At present, although a variety of models for CO₂ foam fracturing fluids have been established, most of them only consider the gas-liquid phase and ignore the influence of proppant on temperature and pressure. When the CO₂ foam fracturing fluid flows in the wellbore, the friction between the proppant and the pipe wall will cause serious frictional pressure loss, and the proppant will also change the density and viscosity of the fracturing fluid, so the two-phase model will produce large errors in the calculation of temperature and pressure of CO₂ foam fracturing fluid in the wellbore. In this paper, the gas, liquid, and solid three-phase flow model of CO₂ foam fracturing fluid in the wellbore was established to realize the accurate prediction of fluid temperature and pressure during the flow process, which provided a theoretical basis for the design of CO₂ foam fracturing parameters.

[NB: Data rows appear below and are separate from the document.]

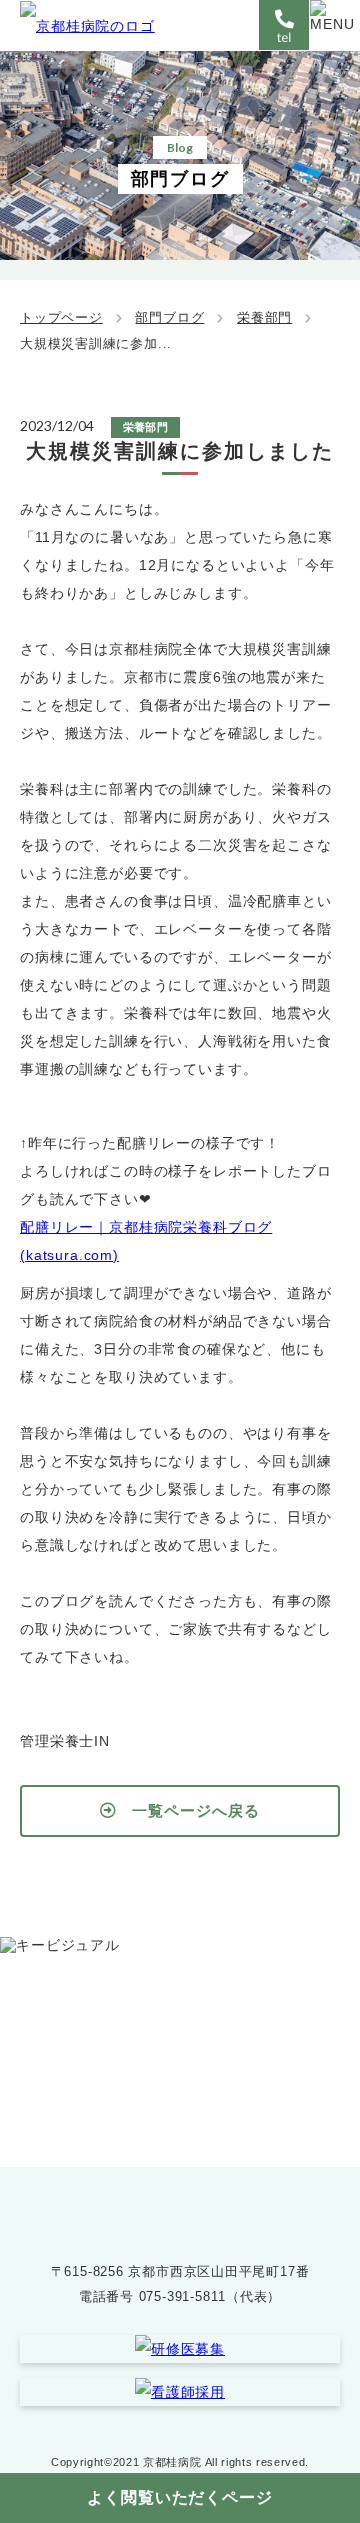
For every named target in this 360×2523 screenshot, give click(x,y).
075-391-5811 (200, 2072)
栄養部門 (264, 317)
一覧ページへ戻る (195, 1810)
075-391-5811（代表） (210, 2296)
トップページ (61, 317)
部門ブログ (169, 317)
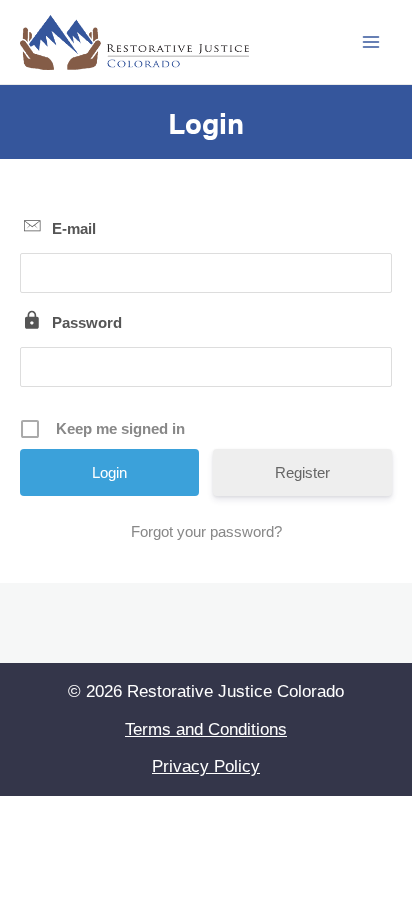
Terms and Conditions (206, 729)
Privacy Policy (206, 766)
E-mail (74, 228)
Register (302, 472)
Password (87, 322)
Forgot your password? (206, 531)
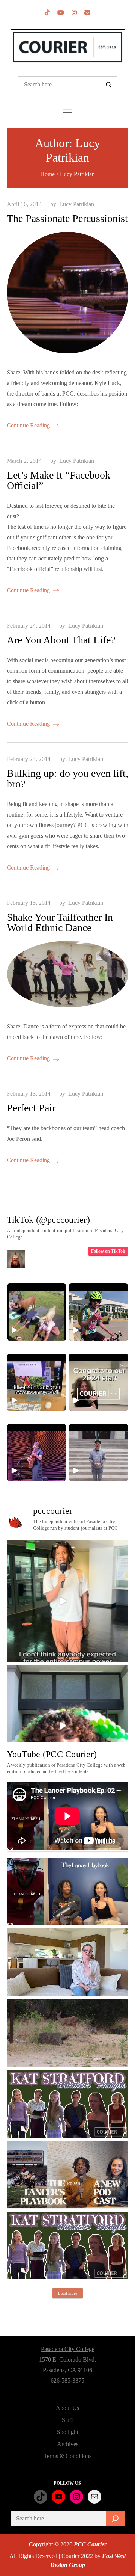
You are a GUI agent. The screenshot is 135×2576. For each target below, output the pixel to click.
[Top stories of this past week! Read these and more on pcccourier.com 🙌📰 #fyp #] (98, 1452)
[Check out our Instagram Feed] (74, 12)
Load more (67, 2293)
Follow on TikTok (108, 1251)
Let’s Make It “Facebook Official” (58, 480)
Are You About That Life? (61, 640)
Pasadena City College (67, 2349)
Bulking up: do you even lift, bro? (67, 778)
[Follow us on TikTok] (47, 12)
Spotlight (67, 2432)
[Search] (115, 2518)
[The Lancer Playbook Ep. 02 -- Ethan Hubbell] (67, 1891)
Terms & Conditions (68, 2456)
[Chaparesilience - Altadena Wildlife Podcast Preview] (67, 2033)
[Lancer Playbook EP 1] (67, 2174)
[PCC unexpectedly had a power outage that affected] (67, 1601)
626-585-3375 (67, 2380)
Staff (67, 2420)
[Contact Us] (87, 12)
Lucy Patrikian (76, 204)
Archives (67, 2444)
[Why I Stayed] (67, 1962)
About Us (67, 2408)
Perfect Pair (31, 1108)
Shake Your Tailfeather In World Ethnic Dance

Temperature and Pressure Calculation Model in Wellbore

Model Assumptions

To establish the temperature and pressure calculation model for the flow of CO₂ foam fracturing fluid in the wellbore, the following assumptions are proposed: 1) CO₂ foam fracturing fluid flow along the wellbore is treated as a one-dimensional flow; 2) The injection pressure, injection mass flow rate, and surface temperature are assumed to be constant; 3) The gas phase, liquid phase, and solid phase are present in the wellbore at the same time; 4) The annulus fluid only has heat conduction, and the effects of natural convection and radiation are ignored. According to the construction characteristics of CO₂ foam fracturing, a physical model is established as shown in Figure 1 (Guo et al., 2015).

FIGURE 1

FIGURE 1. Diagram of the wellbore-formation system for CO₂ foam fracturing fluid.

Numerical Model

Proppant has a great influence on the temperature and pressure of CO₂ foam fracturing fluid flowing in the wellbore, so the CO₂ foam two-phase flow equation needs to be corrected (Xu et al., 2019). In this paper, the solid phase is coupled to the CO₂ foam two-phase flow model by volume averaging method, and the governing equation of the steady state model of CO₂ foam fracturing fluid is established.

Heat Transfer Model

During CO₂ foam fracturing fluid injection, the temperature change depends on heat transfer down the tubing and heat exchange between the fluid and the tubing wall. Therefore, the energy conservation equation of CO₂ foam fracturing fluid in the tubing can be obtained (Sun X et al., 2017; Sun et al., 2018; Xu et al., 2018):

$-\frac{\partial \left({\rho }_{\text{f}}{C}_{p,\text{f}}{Q}_{\text{f}}{T}_{\text{f}}\right)}{\partial z}+2\pi r_{\text{tu,i}}{h}_{\text{f}}\left(T_{\text{tu}}-T_{\text{f}}\right)=0(1)$

where the subscripts “f,” “tu,” and “i” represent the CO₂ foam fracturing fluid, tubing, and inner radius, respectively; ρ represents the density, kg/m³; T represents the temperature, °C; C_p represents the specific heat capacity, J/(kg·°C); Q represent the mass flow rate, kg/s; h represents the heat transfer coefficient between CO₂ foam fracturing fluid and tubing, W/(m²·°C).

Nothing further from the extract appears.